Tuesday, April 22, 2008

Initializer Running in The Opposite Order as Constructors

What would be the output of this C# program be?

class Program
{
static void Main(string[] args)
{
new Derived();
}
}

public class Base
{
A ob = new A("Initialized base A");
public Base() { Console.WriteLine("In base constructor");}
}

public class Derived : Base
{
A ob = new A("Initialized derived A");
public Derived() { Console.WriteLine("In derived constructor");}
}

public class A
{
public A(string str) { Console.WriteLine(str);}
}

if your answer was :
Initialized base A
In base constructor
Initialized derived A
In derived constructor
Then you are wrong !!!, actually the answer is

Initialized derived A
Initialized base A
In base constructor
In derived constructor
Weird right?, the order is reversed, the initializers are called first in the order derived then base, then
the constructors get called from base to derived.

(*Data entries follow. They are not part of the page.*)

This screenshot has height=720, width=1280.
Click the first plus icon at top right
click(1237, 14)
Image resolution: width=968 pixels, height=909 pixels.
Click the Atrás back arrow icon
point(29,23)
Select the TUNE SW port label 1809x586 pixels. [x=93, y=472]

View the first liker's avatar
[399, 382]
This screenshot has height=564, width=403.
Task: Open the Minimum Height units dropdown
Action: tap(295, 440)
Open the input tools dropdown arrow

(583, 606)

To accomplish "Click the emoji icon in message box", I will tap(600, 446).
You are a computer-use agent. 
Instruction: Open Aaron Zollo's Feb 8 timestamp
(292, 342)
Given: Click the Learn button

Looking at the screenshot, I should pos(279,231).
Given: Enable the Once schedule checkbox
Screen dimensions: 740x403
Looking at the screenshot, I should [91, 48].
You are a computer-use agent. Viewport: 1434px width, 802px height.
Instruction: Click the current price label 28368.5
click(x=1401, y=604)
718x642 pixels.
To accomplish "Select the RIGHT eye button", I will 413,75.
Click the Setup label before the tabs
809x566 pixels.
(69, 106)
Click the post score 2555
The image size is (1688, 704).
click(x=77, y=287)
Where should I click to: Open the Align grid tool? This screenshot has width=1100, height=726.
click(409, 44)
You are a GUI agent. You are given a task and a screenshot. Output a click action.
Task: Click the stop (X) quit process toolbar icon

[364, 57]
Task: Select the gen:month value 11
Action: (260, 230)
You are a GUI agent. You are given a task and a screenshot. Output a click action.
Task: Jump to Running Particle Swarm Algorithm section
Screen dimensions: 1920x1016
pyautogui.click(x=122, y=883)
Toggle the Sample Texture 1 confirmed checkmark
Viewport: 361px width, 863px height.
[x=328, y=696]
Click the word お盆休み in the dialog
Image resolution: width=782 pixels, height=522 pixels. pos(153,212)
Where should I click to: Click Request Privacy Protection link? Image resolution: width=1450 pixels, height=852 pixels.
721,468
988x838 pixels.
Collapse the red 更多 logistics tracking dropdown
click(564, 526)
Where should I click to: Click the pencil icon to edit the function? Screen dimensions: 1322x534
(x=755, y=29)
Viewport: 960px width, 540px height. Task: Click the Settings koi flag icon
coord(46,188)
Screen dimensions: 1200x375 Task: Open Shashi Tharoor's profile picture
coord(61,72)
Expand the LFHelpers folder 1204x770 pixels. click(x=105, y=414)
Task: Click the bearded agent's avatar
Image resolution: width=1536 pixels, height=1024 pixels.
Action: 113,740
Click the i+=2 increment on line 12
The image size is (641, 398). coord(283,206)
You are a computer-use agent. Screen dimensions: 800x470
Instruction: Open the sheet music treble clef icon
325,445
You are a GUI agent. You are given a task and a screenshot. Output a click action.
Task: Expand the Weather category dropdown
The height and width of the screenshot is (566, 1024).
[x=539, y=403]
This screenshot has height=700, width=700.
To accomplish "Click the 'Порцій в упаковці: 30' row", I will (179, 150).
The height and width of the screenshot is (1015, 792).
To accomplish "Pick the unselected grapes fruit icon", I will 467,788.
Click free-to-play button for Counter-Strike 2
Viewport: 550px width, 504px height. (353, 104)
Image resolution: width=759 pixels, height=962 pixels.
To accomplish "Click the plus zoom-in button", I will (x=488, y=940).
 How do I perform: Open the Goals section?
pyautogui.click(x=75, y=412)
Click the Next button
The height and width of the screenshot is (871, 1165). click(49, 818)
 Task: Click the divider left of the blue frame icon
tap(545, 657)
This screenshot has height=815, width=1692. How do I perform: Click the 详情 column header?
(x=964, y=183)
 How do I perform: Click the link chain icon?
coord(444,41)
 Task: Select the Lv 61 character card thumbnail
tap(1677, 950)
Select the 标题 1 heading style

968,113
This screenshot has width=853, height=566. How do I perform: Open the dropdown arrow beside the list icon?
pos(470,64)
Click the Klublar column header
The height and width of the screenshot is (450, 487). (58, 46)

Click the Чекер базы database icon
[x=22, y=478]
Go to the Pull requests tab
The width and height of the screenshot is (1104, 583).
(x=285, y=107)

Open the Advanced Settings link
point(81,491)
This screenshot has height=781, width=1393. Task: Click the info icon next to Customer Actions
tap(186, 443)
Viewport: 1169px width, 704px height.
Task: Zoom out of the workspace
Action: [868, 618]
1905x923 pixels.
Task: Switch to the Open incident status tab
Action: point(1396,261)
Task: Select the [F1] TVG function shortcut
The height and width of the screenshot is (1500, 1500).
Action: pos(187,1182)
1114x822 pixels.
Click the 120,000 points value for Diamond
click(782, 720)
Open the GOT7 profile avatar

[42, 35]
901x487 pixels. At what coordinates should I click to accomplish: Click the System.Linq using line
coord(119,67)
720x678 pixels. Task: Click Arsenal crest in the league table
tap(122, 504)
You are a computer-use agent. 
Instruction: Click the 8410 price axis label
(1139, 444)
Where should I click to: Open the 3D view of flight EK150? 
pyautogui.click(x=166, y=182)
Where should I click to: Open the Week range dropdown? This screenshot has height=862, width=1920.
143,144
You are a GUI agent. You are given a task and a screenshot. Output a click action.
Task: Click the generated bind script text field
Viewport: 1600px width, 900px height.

Imagine that one day you thought of putting a abstract method in the class Base and which you implement in the Derived class , but the
implimentaion of the abstract method in Derived accesses a instance variable in the Derived class.
In this instance if the initializers ran in the order of the constructors , you will end up with a null point exception.

although this looks reasonable, it also means the you can call a method in the Derived class from the Base class even without calling
the Derived constructor...how weired is that.